Abt critical of DTM safety car timing after losing points lead


Having qualified eighth for the opening race of the weekend, van der Linde elected to extend his first stint, hoping to overcut his rivals by running in clear air.

But the strategy backfired when the safety car was deployed on lap 15 of 35 for debris on track, with a bollard having come loose and posed a safety risk for the drivers.

The 26-second gap van der Linde had established prior to the safety car intervention disappeared at an instant and he eventually dropped to 12th place after finally making his pitstop three laps from the finish.

With Liam Lawson clinching the final spot on the podium behind race winner Marco Wittmann and Mirko Bortolotti, van der Linde fell seven points behind the Red Bull driver in the standings, having held a 12-point lead prior to the weekend.

Speaking after van der Linde’s first race finish outside the top 10, Biemaier was critical of the way the race control handed the safety car situation, believing it severely compromised the podium chances of his driver.

In the DTM, pitstops made during a safety car period do not count towards the mandatory stop, unless the driver in question was already in the pits when the SC was announced.

“The safety car came at the wrong time for us to be honest and [I was] quite surprised about the safety car,” Biemaier told the Dutch edition of Motorsport.com, Autosport’s sister publication.

“Normally in the past you always had some pre-warnings if there is some debris on track at some corners. 

“You normally pre-warn somebody to give him the chance to make a pitstop, it’s fair for everybody but this didn’t happen today. 

“The race director is saying it’s a safety reason, so it’s always hard to argue against safety reasons. You can bring a safety car clearly, he did it. 

“But if he gives a pre-warning to the guys, it’s not only for us but to all the guys who had no pitstops [completed by then].”

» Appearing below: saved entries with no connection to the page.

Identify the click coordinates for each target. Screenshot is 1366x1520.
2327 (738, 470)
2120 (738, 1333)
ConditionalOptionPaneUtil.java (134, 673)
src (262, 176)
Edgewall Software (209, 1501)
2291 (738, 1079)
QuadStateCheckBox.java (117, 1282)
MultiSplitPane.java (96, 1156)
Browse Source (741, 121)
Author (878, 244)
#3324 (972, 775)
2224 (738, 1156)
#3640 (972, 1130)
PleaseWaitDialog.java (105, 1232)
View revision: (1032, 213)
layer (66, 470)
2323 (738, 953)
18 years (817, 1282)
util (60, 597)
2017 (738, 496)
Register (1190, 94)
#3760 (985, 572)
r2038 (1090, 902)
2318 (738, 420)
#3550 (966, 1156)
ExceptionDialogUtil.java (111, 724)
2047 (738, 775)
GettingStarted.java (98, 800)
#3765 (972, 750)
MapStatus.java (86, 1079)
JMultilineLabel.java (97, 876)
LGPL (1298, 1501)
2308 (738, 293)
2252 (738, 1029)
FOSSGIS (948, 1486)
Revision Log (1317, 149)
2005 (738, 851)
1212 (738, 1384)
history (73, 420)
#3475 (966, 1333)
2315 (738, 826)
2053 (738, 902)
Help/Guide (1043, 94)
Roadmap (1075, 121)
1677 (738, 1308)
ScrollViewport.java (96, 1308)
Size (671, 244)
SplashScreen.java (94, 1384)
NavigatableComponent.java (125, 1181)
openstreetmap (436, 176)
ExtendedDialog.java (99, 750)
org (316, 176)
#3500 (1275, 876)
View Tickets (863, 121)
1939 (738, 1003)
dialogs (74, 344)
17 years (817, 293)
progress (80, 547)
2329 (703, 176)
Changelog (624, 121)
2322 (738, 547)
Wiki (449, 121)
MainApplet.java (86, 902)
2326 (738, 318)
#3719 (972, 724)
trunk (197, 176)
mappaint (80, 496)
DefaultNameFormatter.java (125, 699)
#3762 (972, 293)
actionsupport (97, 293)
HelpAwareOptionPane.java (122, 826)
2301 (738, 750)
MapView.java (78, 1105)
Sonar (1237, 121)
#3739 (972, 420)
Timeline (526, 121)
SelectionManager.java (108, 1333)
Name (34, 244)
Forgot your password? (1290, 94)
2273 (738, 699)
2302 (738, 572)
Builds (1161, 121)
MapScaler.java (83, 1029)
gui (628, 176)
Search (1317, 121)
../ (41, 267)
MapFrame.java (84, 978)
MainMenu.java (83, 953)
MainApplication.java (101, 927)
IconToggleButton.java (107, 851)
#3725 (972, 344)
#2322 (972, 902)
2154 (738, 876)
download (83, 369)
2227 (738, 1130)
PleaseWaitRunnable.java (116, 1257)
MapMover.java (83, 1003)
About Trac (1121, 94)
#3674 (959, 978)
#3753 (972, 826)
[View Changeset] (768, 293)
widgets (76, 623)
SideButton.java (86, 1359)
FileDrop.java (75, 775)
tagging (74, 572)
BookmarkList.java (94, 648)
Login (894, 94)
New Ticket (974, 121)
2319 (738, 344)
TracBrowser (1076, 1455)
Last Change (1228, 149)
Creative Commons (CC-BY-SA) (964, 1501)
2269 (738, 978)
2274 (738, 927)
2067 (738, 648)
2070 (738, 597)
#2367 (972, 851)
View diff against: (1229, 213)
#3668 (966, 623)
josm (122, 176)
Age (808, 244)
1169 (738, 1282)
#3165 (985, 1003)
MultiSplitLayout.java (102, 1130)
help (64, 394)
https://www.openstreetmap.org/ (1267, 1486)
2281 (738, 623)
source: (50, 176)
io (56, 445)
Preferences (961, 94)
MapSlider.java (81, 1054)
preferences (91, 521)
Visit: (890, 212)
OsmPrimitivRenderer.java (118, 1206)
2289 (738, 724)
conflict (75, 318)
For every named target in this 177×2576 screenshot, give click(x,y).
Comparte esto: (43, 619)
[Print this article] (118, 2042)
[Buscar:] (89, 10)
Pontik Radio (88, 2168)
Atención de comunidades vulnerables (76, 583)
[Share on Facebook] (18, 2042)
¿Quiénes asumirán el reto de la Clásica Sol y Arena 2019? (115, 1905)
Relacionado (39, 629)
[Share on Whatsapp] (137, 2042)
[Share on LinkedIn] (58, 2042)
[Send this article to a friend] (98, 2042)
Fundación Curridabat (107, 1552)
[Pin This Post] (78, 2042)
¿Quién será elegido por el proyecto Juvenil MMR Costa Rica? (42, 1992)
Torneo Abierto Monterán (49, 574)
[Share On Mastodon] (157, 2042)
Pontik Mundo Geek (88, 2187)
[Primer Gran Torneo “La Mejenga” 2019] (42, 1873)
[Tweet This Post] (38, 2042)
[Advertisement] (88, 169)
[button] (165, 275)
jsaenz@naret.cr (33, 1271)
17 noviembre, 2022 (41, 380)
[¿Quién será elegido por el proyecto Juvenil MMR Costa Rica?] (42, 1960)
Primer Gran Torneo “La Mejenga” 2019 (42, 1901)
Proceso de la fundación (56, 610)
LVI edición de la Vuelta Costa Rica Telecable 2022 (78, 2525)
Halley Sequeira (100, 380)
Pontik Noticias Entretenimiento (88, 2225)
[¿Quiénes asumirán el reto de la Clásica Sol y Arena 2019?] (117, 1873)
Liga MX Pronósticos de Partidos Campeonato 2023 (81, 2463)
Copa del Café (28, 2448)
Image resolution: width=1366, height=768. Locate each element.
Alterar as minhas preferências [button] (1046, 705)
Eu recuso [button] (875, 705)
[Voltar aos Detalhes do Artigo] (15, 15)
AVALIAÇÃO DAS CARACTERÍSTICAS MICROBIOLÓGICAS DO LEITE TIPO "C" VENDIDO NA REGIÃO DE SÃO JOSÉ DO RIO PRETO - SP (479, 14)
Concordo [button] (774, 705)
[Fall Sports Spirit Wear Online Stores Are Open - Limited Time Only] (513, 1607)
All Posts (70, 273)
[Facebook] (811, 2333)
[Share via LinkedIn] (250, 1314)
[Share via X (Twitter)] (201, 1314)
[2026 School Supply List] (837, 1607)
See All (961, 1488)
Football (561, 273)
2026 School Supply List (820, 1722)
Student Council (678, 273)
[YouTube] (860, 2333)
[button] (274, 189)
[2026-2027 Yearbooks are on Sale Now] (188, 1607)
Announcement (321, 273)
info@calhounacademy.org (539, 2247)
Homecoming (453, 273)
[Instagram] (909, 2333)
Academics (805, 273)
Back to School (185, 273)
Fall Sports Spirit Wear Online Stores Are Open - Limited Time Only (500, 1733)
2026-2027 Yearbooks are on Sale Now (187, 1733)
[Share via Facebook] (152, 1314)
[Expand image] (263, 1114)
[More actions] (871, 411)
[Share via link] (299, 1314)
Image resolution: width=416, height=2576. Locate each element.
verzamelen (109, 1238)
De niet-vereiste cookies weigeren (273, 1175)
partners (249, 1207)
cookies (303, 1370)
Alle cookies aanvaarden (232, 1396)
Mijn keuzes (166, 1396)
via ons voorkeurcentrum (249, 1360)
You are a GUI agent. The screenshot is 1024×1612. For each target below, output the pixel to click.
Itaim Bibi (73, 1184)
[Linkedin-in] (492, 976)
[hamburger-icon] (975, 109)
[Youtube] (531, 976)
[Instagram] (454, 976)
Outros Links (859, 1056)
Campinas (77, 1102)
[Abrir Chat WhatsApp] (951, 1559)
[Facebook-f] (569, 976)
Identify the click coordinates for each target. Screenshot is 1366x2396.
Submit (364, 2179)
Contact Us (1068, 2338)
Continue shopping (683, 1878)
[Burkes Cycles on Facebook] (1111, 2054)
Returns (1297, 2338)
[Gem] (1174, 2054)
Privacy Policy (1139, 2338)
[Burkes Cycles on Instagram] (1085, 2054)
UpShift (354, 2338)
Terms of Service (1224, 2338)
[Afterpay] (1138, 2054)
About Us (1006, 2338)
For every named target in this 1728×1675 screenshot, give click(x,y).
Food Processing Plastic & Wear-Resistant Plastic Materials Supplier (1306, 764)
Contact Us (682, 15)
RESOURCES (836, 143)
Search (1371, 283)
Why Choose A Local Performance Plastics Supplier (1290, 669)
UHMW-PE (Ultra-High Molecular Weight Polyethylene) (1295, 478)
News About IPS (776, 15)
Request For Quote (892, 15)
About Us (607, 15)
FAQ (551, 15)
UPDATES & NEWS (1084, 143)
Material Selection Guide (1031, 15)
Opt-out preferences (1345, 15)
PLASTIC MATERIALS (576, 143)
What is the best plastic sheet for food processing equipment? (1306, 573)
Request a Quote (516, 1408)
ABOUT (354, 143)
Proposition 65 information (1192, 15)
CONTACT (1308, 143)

Kelvin van der Linde, Abt Sportsline Audi R8 LMS GT3

Kelvin van der Linde, Abt Sportsline Audi R8 LMS GT3

Photo by: Gruppe C GmbH

The DTM last used ‘slow zones’ in 2019, before its equivalent of Formula 1’s Virtual Safety Car was dropped altogether from the regulations this year.

Biemaier feels the safety car wasn’t necessary to assist the recovery of debris from track, as a VSC would have done just as good a job had it still been part of the DTM’s ruleset.

“Today we are affected so it’s a little bit of emotion to be honest, but the virtual safety car works quite well in Formula 1,” he said.

“So if [there is a] small part on track, somebody can run and pick it up, maybe this would be something. But it’s always difficult. So sometimes with rules you are lucky, sometimes you are unlucky, so difficult to say.”

Series boss Gerhard Berger defended the race control’s decision to deploy a safety car, saying it was necessary as the metal piece that had been holding the bollard in place was lying on track.

He also reiterated his dislike for virtual safety cars, arguing they are not good for the show.

“The race director has to make a decision at the moment,” said Berger. “He doesn’t think about the championship or who is in advantage. Also, it was not a plastic, it was a metal piece. If somebody goes over with the tyre and then [it could have caused a puncture].

“For me, the virtual safety car is the next impossible thing for motorsport. If you have a virtual safety car for ten minutes like we sometimes have in Formula 1, and you sit in front of the television, what are you looking at? 

“In sports there is luck and bad luck as well, that is part of the game. And we have to provide a good show for the fans. A virtual safety car is complete nonsense to me. Either you have a yellow flag which is fine, because it’s in a corner you have to be careful and you cannot overtake, or you have a safety car.”

Following the second race at Assen, van der Linde has dropped 15 points behind new championship leader Lawson in the standings to third, with Wittmann now second in the table and 10 points adrift of the Red Bull protege.